Program: Oral and Poster Abstracts
Session: 628. Aggressive Lymphomas: Cellular Therapies: Poster I
Hematology Disease Topics & Pathways:
Research, Lymphomas, Clinical Research, Chimeric Antigen Receptor (CAR)-T Cell Therapies, Diseases, Real-world evidence, Aggressive lymphoma, Treatment Considerations, Biological therapies, Lymphoid Malignancies
Saturday, December 7, 2024, 5:30 PM-7:30 PM

Guido Ghilardi, MD1,2,3,4*, Emeline R. Chong1,5*, Luca Paruzzo, MD4*, Giulia Gabrielli, MD6*, Sunita D. Nasta, MD1,7,8, Vrutti Patel9*, Eugenio Fardella, MD4*, Daniel J. Landsburg, MD10, Jordan Carter, MD11*, Colin Thomas, MD12, Stefan K. Barta, MD5,11,13, Elise A. Chong, MD1,7,14, Jakub Svoboda, MD1,8,11, Marco Ruella, MD1,4,9 and Stephen J. Schuster, MD1,8,9

1Lymphoma Program, Abramson Cancer Center, University of Pennsylvania, Philadelphia, PA
2Division of Hematology-Oncology, Hospital of the University of Pennsylvania, Philadelphia, PA
3Ente Ospedaliero Cantonale, Bellinzona, Switzerland
4Center for Cellular Immunotherapies, Perelman School of Medicine, University of Pennsylvania, Philadelphia, PA
5Abramson Cancer Center, University of Pennsylvania, Perelman School of Medicine, Philadelphia, PA
6Division of Hematology and Oncology, Hospital of the University of Pennsylvania, Philadelphia, PA
7Abramson Cancer Center, University of Pennsylvania, Philadelphia, PA
8Perelman School of Medicine, University of Pennsylvania, Philadelphia, PA
9Division of Hematology/Oncology, Hospital of the University of Pennsylvania, Philadelphia, PA
10Abramson Cancer Center, Department of Medicine, Division of Hematology-Oncology, University of Pennsylvania, Philadelphia, PA
11School of Medicine, Division of Hematology/Oncology, University of Pennsylvania, Philadelphia, PA
12Department of Medicine, University of Pennsylvania, Philadelphia, PA
13Center for Cellular Immunotherapies, University of Pennsylvania, Philadelphia, PA
14Department of Medicine, Division of Hematology/Oncology, Hospital of the University of Pennsylvania, Philadelphia, PA

Introduction: Anti-CD19 chimeric antigen receptor T cells (CART19) is a standard treatment for patients with relapsed or refractory (r/r) large B-cell lymphomas (LBCL). However, LBCL is a heterogeneous group of diseases, including diffuse large B-cell lymphomas (DLBCL) not otherwise specified (NOS), high-grade B-cell lymphomas (HGBCL), and LBCL arising from indolent lymphomas (tLBCL). These LBCLs share several characteristics, such as CD19 expression and primarily nodal disease, but differ in terms of overall prognosis, tumor microenvironment, and pathogenetic pathways. It has been shown that LBCL subtype affects the outcome of CART19 therapy (Abramson et al. Lancet 2020; Schuster et al. Lancet Oncology 2021). In 2022, the World Health Organization (WHO) released an updated (5th edition) lymphoma classification which redefined HGBCL as DLBCL/HGBCL with MYC and BCL2 rearrangements regardless of BCL6 rearrangement (DLBCL/HGBL-MYC/BCL2) or HGBCL NOS. HGBCL NOS is a diagnosis of exclusion based on morphology and FISH testing. To our knowledge, no studies have evaluated the efficacy and safety of CART19 in HGBCL NOS according to the new WHO criteria.

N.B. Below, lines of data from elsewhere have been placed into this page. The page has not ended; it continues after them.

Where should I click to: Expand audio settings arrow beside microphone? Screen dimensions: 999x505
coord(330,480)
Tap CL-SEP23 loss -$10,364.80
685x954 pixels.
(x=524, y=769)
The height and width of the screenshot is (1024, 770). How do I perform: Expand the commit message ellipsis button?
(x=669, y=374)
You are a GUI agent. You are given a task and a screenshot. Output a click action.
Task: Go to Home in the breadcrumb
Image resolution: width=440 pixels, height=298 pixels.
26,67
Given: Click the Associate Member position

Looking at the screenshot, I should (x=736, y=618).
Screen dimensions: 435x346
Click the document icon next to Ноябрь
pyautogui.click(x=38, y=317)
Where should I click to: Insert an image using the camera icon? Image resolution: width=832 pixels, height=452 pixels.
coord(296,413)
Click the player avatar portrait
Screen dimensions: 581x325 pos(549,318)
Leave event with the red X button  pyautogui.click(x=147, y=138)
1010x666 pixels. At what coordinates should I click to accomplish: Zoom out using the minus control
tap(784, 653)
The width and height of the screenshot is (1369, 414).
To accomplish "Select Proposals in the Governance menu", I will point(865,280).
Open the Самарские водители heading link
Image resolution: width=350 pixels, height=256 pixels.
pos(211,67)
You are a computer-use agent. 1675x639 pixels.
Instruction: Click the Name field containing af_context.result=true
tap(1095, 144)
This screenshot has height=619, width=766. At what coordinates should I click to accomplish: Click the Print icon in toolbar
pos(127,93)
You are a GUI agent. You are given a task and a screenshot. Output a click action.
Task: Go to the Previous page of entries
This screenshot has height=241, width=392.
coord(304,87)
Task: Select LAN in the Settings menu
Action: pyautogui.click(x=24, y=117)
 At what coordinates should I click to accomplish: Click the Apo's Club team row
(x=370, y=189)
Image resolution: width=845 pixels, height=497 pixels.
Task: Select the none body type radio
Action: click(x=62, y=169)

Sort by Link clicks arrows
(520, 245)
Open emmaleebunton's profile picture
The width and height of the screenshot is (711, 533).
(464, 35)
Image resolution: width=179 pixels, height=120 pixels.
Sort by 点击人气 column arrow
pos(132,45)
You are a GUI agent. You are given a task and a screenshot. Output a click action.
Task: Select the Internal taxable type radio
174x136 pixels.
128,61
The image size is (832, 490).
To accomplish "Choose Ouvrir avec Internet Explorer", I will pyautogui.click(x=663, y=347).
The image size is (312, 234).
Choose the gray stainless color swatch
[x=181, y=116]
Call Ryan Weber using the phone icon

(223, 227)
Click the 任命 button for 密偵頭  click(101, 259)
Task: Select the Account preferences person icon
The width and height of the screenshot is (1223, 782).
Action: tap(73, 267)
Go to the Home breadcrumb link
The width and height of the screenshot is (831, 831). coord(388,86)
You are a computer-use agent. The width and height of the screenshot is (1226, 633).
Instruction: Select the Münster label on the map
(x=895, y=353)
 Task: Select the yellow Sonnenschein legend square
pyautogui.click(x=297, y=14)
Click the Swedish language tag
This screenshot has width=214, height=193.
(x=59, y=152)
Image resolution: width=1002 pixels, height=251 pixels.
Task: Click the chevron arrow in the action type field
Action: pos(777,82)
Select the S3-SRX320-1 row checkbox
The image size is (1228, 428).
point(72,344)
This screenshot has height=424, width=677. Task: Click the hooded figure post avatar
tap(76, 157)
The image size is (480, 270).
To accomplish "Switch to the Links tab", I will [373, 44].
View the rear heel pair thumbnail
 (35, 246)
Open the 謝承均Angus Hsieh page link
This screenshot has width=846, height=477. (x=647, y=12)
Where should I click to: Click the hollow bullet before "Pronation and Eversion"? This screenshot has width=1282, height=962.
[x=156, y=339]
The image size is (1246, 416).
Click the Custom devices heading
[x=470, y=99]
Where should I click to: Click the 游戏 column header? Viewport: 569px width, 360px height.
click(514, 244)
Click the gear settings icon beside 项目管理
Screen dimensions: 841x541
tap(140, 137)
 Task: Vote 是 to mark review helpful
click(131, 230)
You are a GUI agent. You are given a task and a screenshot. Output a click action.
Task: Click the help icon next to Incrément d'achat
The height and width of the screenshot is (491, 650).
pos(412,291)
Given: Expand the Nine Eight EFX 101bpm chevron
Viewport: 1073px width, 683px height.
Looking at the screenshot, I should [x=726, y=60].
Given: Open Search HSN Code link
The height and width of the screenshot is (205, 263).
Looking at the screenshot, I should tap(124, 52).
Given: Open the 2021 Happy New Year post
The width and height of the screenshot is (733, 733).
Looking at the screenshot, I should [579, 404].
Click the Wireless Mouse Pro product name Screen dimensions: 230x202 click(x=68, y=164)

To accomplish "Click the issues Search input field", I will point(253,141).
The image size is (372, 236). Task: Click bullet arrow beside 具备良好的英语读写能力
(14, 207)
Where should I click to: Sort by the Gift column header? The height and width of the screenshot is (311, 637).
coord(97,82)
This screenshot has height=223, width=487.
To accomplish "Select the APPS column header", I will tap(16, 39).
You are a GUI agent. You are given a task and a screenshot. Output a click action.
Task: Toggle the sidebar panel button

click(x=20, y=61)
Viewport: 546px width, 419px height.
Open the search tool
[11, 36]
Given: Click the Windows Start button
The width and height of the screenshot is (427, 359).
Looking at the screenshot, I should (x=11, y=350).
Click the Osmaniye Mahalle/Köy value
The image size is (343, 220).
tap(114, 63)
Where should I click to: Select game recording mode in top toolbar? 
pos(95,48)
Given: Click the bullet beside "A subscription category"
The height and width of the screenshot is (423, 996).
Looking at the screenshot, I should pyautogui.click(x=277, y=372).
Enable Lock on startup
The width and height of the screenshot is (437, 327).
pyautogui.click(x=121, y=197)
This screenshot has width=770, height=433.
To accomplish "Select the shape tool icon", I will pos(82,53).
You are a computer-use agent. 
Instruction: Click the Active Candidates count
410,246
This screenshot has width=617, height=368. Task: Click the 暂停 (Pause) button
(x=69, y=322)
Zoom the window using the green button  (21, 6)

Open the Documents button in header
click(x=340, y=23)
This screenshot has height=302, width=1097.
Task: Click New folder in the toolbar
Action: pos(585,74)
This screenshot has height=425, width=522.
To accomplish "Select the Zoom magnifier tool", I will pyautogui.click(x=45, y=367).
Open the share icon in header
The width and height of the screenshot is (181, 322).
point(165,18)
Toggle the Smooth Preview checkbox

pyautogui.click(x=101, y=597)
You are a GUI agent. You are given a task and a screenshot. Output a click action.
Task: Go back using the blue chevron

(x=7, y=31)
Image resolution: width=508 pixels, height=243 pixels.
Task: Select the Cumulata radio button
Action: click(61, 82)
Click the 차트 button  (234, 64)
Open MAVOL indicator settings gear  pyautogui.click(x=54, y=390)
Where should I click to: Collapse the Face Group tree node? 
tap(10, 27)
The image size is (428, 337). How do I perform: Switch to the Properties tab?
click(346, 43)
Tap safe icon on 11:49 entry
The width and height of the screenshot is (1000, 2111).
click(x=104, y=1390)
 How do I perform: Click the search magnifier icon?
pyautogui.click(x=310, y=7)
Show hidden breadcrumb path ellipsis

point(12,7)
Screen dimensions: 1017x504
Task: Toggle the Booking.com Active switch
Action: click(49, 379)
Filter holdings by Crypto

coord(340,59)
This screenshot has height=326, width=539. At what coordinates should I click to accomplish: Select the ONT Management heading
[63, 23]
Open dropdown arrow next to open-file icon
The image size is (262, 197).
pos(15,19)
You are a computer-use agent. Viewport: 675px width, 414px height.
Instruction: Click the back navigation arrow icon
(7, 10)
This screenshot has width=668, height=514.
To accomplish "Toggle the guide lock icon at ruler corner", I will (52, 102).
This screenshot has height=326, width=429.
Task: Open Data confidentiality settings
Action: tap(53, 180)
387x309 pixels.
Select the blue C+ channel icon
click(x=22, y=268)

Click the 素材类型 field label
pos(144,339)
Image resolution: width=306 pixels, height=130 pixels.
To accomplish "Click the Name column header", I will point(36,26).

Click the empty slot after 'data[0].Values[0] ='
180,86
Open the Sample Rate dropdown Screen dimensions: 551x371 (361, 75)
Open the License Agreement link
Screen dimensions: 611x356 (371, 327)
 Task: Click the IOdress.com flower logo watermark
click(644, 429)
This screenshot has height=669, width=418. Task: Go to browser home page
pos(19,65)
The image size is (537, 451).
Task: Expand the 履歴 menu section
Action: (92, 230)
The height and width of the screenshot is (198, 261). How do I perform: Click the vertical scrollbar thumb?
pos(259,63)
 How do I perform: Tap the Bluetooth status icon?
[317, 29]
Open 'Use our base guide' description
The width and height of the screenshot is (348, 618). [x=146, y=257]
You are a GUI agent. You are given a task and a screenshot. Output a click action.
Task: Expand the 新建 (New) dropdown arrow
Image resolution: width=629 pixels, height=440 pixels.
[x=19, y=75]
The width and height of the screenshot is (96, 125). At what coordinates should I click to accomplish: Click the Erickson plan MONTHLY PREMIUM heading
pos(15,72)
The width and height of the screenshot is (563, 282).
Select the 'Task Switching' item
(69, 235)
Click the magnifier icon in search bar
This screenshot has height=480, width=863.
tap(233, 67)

Methods: We retrospectively evaluated the outcomes of 166 consecutive LBCL patients treated with tisagenlecleucel (tisa-cel) at the University of Pennsylvania between January 2018 and October 2023. The data cut-off was February 28th, 2024. Diagnosis were retrospectively re-assessed according to WHO 5th revision based on the pathology report and FISH test results. Specifically, a diagnosis of HGBCL NOS was based on biopsies with blastoid or Burkitt-like morphology (in the absence of MYC translocation), and without concomitant translocation of MYC and BCL2 by FISH. Response (Lugano 2014 criteria) was evaluated at 3 months and toxicities (ASTCT, CTCAE) within 30 days after tisa-cel infusion. Dichotomous variables were analyzed using the chi-square test. Survival analysis was performed using the Kaplan-Meier method. Multivariate analysis was conducted using Cox regression method.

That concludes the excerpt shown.